LAURA CHAMARET, who is not a writer by profession, won first prize for this piece in a 2006 Food & Wine essay contest entitled Tell Us About Your Most Memorable Thanksgiving. She kindly edited her essay slightly for this book. Her husband, former chef de cuisine at Manhattan’s legendary La Goulue and pastry chef at Orsay, is co-owner, with Adrien Angelvy, of the new restaurant Le Comptoir (251 Grand Street / 718 486 3300 / lecomptoirny.com) in the Williamsburg neighborhood of Brooklyn.

MY FATHER’S BIRTHDAY always fell near or on Thanksgiving. So while I was growing up, it was considered an important holiday for our family. It was a time that, no matter where my parents or siblings were on the globe, we would reunite at one table and break bread. It was an enjoyable time that gave me a fleeting notion of stability that I longed for.

> What you will do:
A - In the Thanksgiving essay passage, what year was the essay contest in which Laura Chamaret won first prize?
B - From the Thanksgiving essay passage, extract word for word the section starting at "MY FATHER’S BIRTHDAY" and ending at "I longed for.".

> Data lines:
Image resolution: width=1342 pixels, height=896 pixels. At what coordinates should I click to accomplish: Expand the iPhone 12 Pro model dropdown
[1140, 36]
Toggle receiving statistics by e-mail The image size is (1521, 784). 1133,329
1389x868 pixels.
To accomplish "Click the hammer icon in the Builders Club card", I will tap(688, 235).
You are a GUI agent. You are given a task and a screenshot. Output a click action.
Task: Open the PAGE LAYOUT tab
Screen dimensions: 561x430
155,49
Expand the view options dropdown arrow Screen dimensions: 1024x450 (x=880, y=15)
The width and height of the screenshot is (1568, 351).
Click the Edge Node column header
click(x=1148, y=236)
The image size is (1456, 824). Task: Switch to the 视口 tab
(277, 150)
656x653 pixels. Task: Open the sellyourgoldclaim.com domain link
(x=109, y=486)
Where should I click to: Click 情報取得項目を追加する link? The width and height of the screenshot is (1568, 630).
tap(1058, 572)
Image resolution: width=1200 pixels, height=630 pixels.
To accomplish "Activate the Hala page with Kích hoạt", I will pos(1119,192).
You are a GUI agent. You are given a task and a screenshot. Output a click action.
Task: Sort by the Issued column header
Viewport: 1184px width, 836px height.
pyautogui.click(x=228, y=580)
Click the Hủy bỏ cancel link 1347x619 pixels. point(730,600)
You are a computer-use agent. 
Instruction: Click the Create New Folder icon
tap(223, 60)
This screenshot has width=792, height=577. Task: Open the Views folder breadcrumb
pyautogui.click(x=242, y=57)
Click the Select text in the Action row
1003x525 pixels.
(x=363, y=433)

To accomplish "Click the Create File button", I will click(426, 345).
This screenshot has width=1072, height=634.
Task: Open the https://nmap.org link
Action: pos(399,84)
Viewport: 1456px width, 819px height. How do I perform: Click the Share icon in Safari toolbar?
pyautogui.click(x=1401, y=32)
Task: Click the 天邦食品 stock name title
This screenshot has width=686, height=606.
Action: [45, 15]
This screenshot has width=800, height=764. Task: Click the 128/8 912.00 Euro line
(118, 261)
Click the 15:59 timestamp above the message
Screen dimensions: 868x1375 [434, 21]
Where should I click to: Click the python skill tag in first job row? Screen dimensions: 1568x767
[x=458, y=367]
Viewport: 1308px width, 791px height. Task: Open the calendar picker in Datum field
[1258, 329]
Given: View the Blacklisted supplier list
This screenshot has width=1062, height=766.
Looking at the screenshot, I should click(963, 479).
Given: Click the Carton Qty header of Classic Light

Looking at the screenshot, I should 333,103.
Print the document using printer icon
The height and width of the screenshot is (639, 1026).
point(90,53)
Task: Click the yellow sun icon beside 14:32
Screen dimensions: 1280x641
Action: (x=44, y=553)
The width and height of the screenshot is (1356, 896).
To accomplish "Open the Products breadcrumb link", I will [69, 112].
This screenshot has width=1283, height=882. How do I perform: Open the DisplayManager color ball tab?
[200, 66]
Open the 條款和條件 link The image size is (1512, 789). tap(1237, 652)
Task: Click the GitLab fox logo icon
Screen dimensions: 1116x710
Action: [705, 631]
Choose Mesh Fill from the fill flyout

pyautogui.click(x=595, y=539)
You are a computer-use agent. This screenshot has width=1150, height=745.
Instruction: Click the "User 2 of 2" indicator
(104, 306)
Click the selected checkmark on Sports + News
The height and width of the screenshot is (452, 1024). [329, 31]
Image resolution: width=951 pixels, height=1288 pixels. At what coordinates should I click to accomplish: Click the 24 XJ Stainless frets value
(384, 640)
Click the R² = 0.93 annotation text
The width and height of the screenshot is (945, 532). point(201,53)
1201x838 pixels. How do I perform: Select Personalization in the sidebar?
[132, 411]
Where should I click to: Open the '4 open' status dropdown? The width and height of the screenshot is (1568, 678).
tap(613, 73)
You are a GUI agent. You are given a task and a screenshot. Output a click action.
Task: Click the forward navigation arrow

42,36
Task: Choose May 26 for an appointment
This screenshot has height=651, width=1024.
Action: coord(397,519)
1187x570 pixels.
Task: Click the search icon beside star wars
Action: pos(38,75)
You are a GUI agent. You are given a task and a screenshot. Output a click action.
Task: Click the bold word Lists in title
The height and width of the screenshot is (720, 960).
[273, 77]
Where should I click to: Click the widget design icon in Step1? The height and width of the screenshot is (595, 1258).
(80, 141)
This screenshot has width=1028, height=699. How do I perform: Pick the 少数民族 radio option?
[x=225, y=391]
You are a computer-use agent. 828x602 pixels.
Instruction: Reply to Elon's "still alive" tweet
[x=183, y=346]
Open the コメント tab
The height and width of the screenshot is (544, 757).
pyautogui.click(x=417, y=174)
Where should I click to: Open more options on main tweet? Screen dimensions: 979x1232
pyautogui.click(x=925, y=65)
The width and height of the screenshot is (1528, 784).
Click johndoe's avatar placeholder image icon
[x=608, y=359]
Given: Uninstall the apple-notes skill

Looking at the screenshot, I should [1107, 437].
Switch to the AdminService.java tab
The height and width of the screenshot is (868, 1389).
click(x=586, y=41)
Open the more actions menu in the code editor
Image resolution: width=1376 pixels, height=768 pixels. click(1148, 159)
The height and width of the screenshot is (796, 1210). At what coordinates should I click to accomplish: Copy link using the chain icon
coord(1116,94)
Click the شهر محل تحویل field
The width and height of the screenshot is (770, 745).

> Responses by task:
A - 2006

B -
MY FATHER’S BIRTHDAY always fell near or on Thanksgiving. So while I was growing up, it was considered an important holiday for our family. It was a time that, no matter where my parents or siblings were on the globe, we would reunite at one table and break bread. It was an enjoyable time that gave me a fleeting notion of stability that I longed for.